Why can't any one of them get bold enough to buck the weinie comforts of repetitive playlists and do something completely different? Even if the daily playlist were tossed out one day a week and listener requests were played, I'd die of surprise. Are radio listeners total morons? Do they request the drivel that sickens me each day? No imagination.

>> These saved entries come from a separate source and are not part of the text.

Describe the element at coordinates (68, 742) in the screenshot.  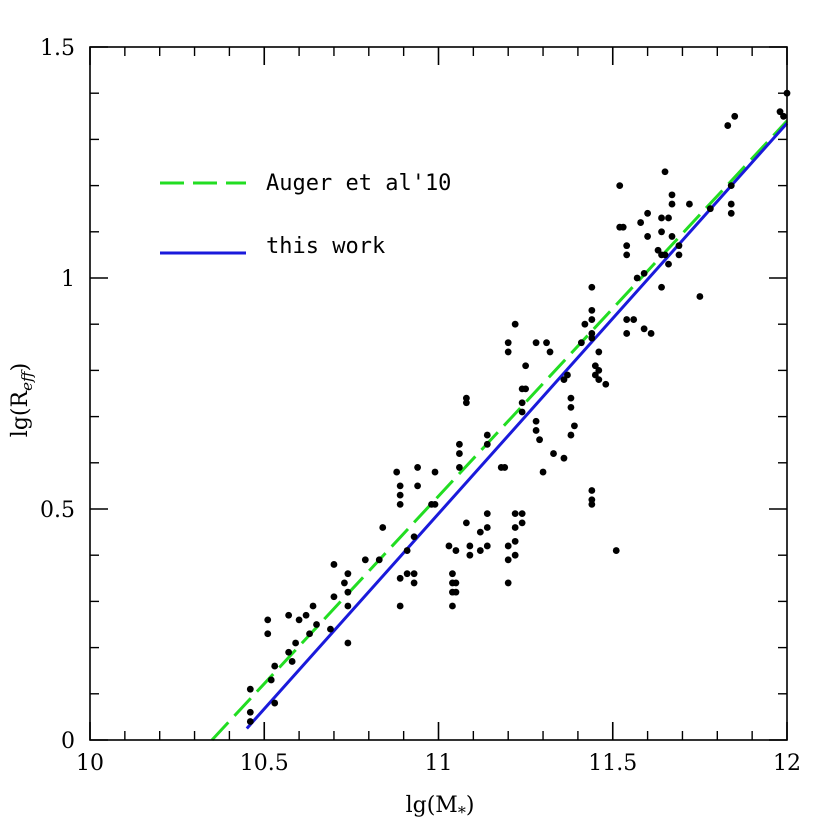
I see `y-tick-label: 0` at that location.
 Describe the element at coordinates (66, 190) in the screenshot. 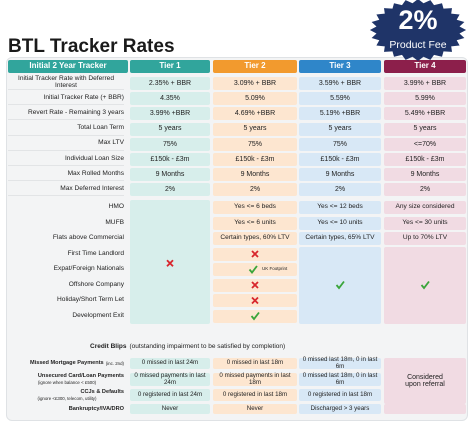

I see `row-label: Max Deferred Interest` at that location.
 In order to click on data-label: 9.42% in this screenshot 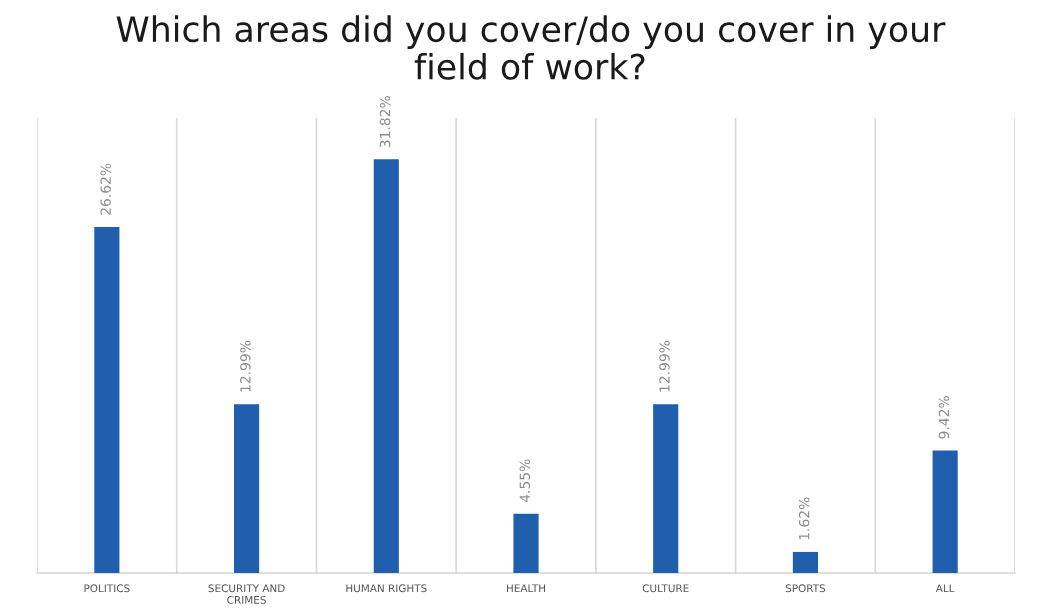, I will do `click(944, 418)`.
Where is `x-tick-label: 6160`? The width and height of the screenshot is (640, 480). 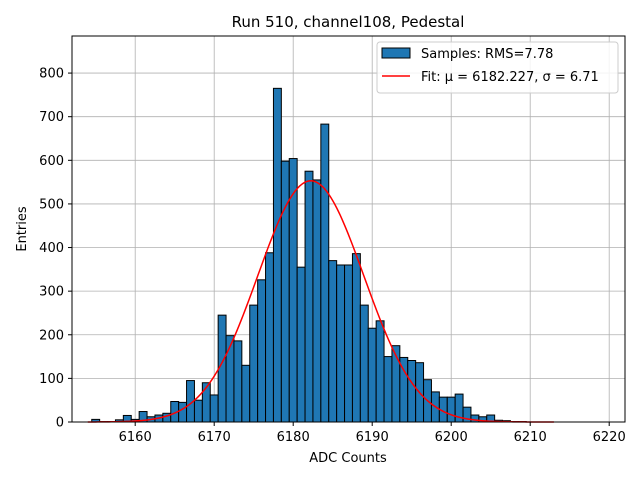 x-tick-label: 6160 is located at coordinates (136, 438).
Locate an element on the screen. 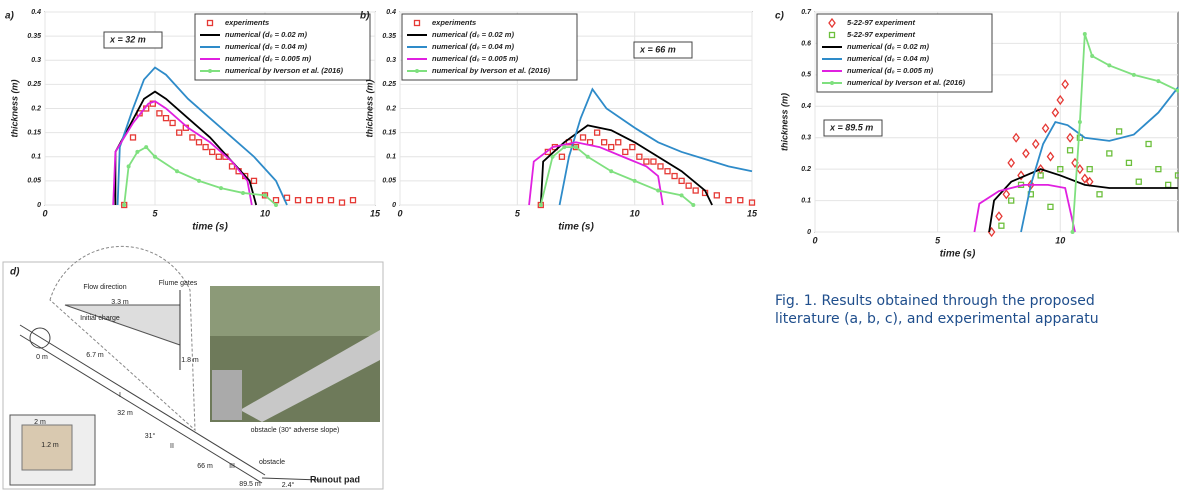 The image size is (1179, 491). y-tick-label: 0.1 is located at coordinates (391, 158).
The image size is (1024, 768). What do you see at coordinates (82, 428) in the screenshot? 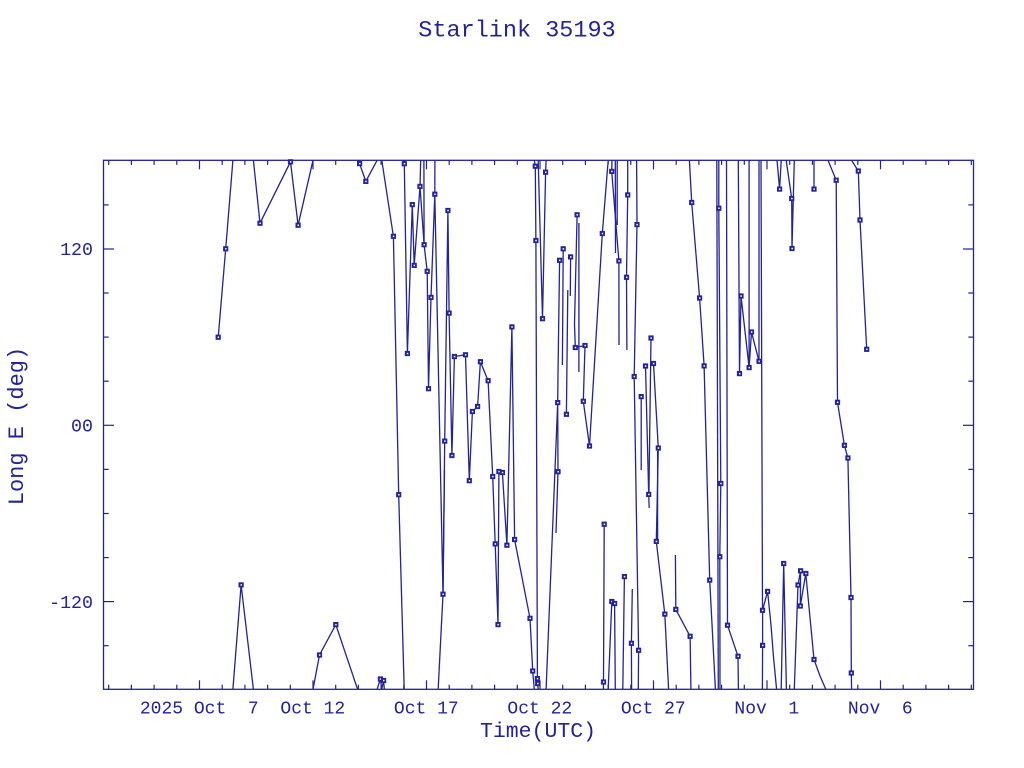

I, too, am bored to death with the garbage I'm forced to smell (hear?). Take KXPK-FM. They could at least deviate somewhat from the KBCO format. Why the duplication? I used to dig the album-side features of KAZY--the presentation of music not heard on the airwaves for a few years. To stick to a weak, prescheduled format day after day is a sick way to torture listeners. There are times I just shut the radio off, simply because of the frustrating ignorance of the Denver radio market. Boring. Predictable. Monotonous. On a treadmill. No guts! I dig music. Love it. But thank God for CDs and cassettes.
Todd Man Out
I read your critique on the Red Rocks concerts for this year (Michael Roberts's "Mix and Match," May 3), and was very disappointed to read what you wrote about Big Head Todd and the Monsters. You seem to be very negative when writing about this band, and I don't quite understand why. I am a thirty-year-old woman and have followed the band for years, and I think they are one of the best bands to come out of Colorado. You wrote that the warm-up band would be the highlight of the concert; I wonder if you saw it.
I was there on May 18. During the warm-up band's set, only about three fourths of the seats were full, and there was very little excitement from the crowd. This is not to say they were not good, because they were. When Big Head Todd came on, the stands were full and the crowd came alive; it was an energized performance.
I know many people who feel the way I do. I wonder if you have ever heard the saying: "If you don't have anything nice to say, don't say anything at all."